Statement vom 26. September 2018

Die US-Notenbank Fed hat zum dritten Mal in diesem Jahr den Leitzins erhöht. Dazu eine Einschätzung von Marcel Fratzscher, Präsident des DIW Berlin:

BlockquoteDie US-Notenbank hat, wie erwartet, die Zinsen erneut erhöht. Das wichtigste Signal ist, dass die Fed dem Druck von US-Präsident Trump standhält und sich nicht von ihrem Kurs abbringen lässt. Genauso notwendig wie eine Abkühlung der amerikanischen Wirtschaft durch das graduelle Anziehen der geldpolitischen Zügel ist, dass die Fed ihre Unabhängigkeit gegenüber der Politik wahrt und somit auch ihre Glaubwürdigkeit schützt. Das hat sie mit dieser Entscheidung getan.

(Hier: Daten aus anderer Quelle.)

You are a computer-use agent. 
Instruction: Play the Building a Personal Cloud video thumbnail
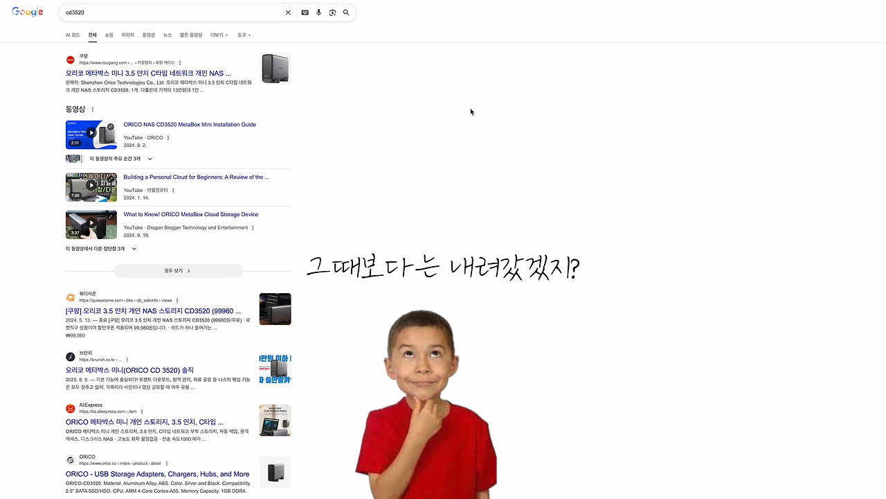click(91, 187)
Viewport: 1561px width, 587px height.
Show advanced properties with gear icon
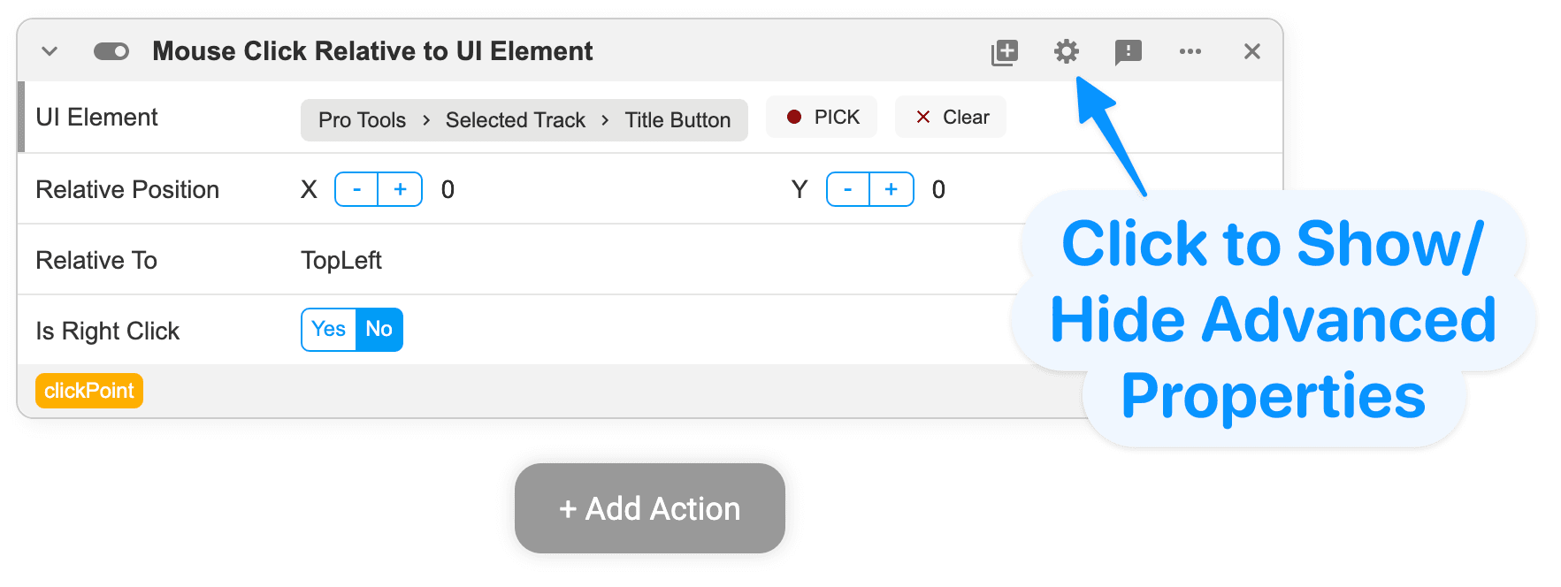pyautogui.click(x=1067, y=51)
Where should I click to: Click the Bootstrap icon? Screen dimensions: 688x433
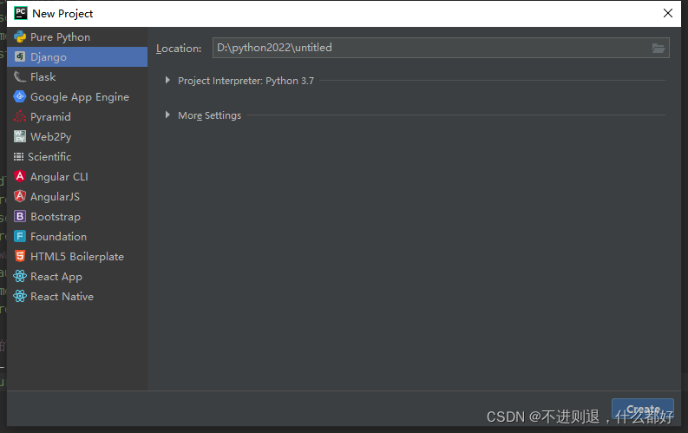tap(19, 217)
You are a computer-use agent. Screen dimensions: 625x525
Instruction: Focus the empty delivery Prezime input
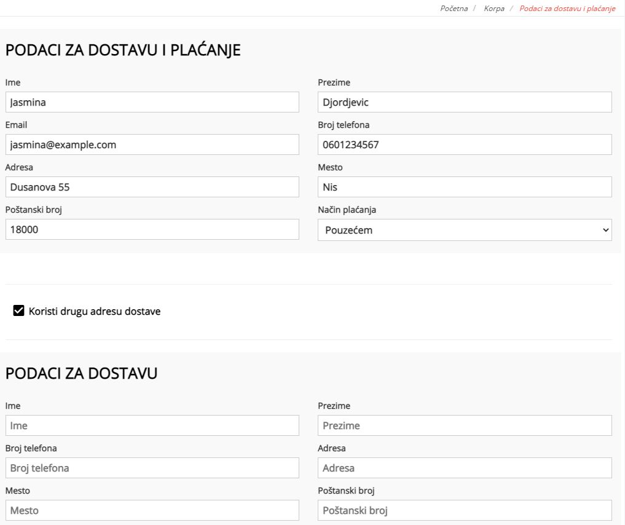(x=464, y=425)
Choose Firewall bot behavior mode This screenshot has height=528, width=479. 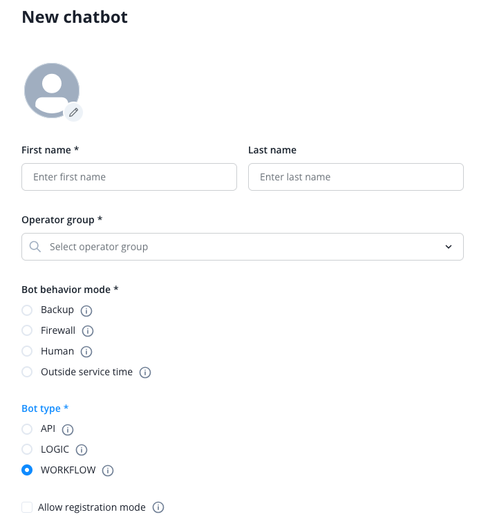tap(27, 330)
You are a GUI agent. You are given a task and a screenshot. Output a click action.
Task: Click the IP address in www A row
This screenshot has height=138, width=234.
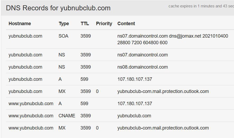coord(135,104)
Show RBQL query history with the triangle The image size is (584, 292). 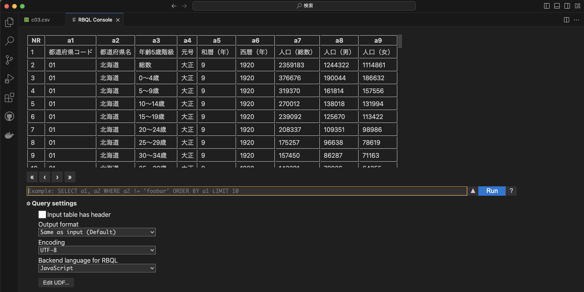[x=473, y=191]
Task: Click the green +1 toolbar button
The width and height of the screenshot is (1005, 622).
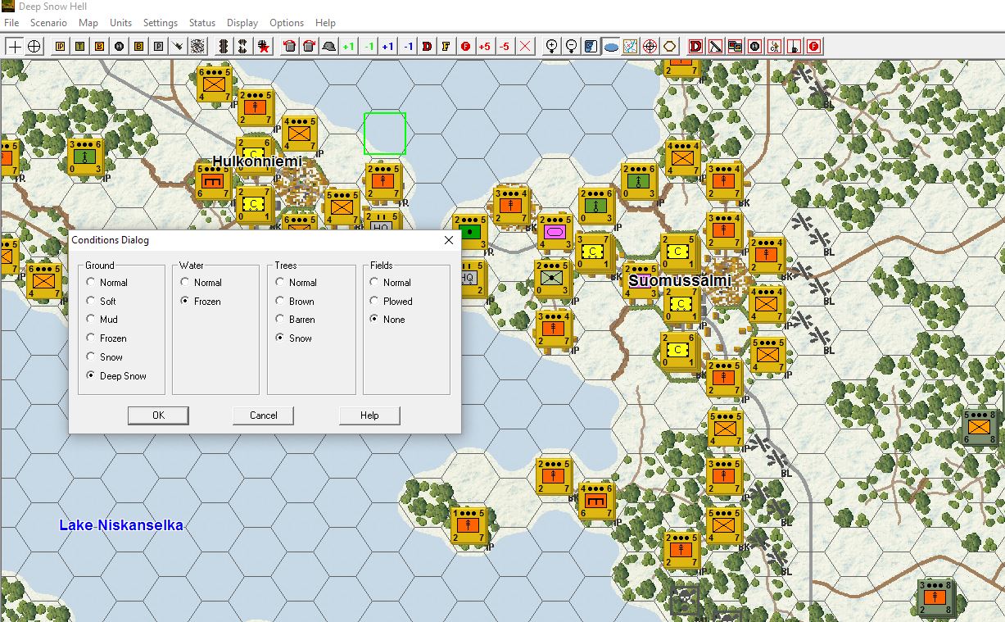Action: [x=349, y=47]
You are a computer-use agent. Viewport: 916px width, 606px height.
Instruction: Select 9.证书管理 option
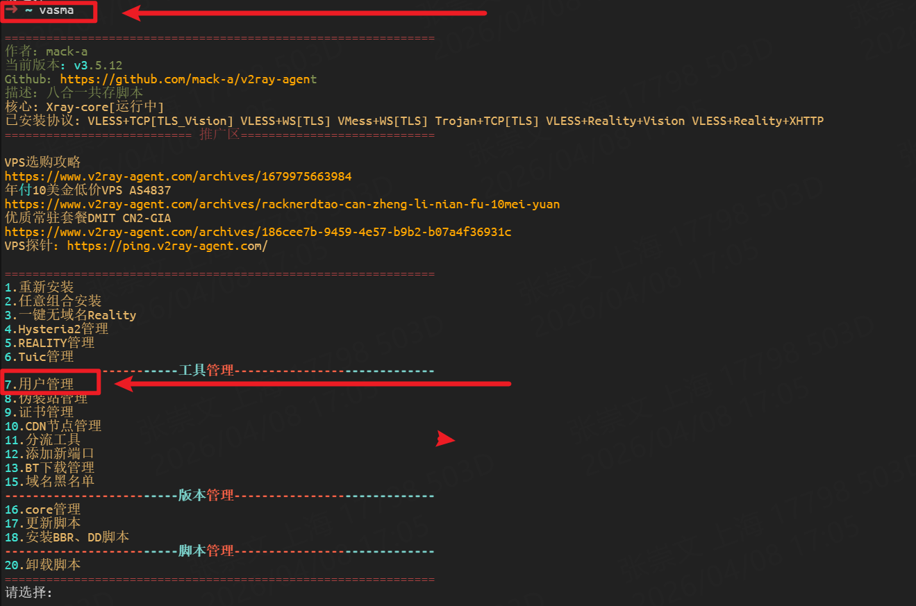point(39,412)
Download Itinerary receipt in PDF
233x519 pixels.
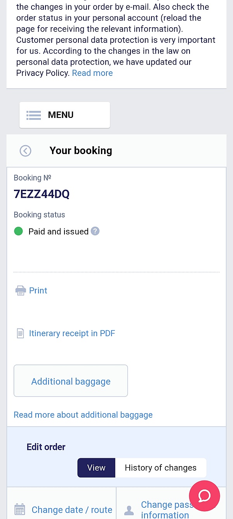72,333
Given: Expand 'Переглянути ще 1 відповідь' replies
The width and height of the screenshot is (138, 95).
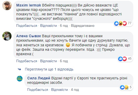Looking at the screenshot, I should tap(49, 69).
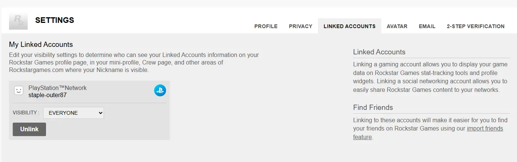This screenshot has width=517, height=162.
Task: Click the Rockstar Games logo icon
Action: coord(18,21)
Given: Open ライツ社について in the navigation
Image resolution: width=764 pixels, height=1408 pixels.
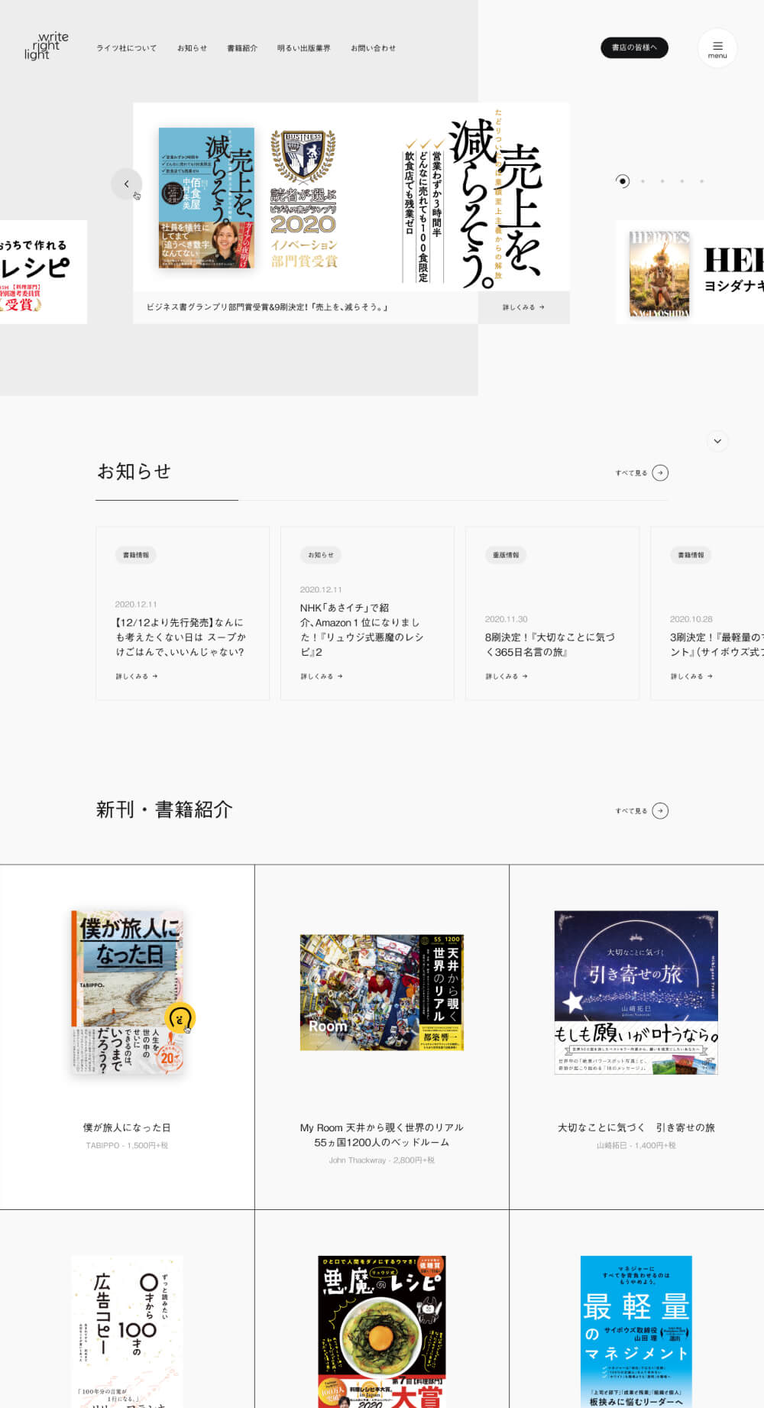Looking at the screenshot, I should (126, 48).
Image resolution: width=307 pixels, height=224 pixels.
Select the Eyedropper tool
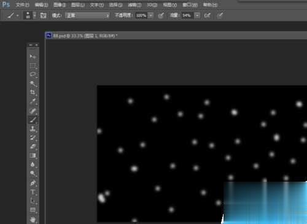point(33,101)
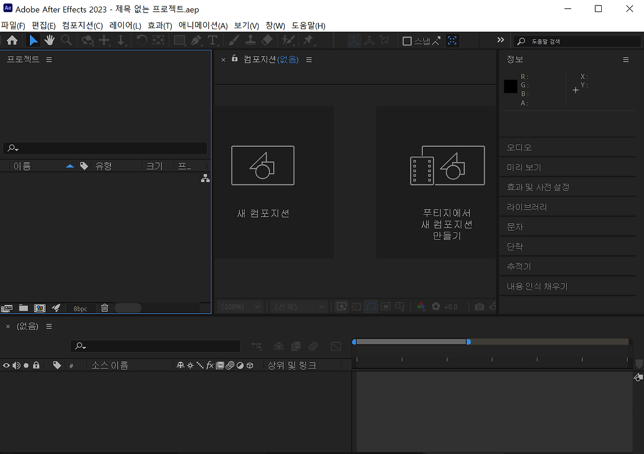Open the (전체) resolution dropdown
Screen dimensions: 644x454
point(298,306)
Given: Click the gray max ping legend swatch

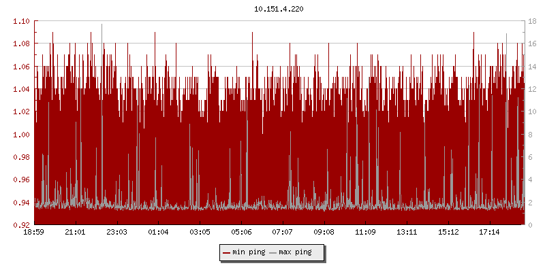Looking at the screenshot, I should point(273,253).
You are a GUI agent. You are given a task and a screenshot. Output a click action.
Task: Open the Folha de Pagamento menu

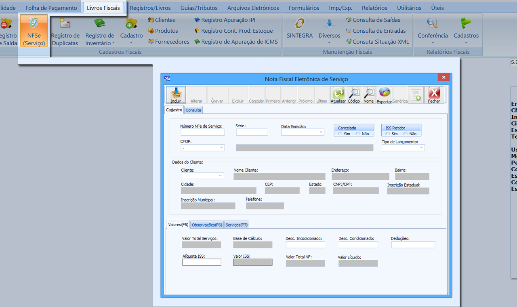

Die Sorge um eine Überhitzung der US-Wirtschaft bleibt trotz der Zinserhöhung bestehen - und damit auch eine erhebliche Wahrscheinlichkeit, dass sich die Wirtschaft in den Vereinigten Staaten in ein bis zwei Jahren deutlich abschwächt. Ich erwarte mindestens vier weitere Erhöhungen des amerikanischen Leitzinses bis Ende 2019. Dies ist auch dahingehend wichtig, dass die amerikanische Notenbank wieder mehr Spielraum für Zinssenkungen in der nächsten Rezession gewinnt, die früher kommen könnte als von vielen erwartet. Die höheren Zinsen in den USA könnten die Arbeit der EZB erschweren, denn dies wird den Druck hin zu höheren Zinsen im Euroraum erhöhen, wodurch die europäische Wirtschaft weniger stark unterstützt würde als es zur Zeit noch notwendig ist.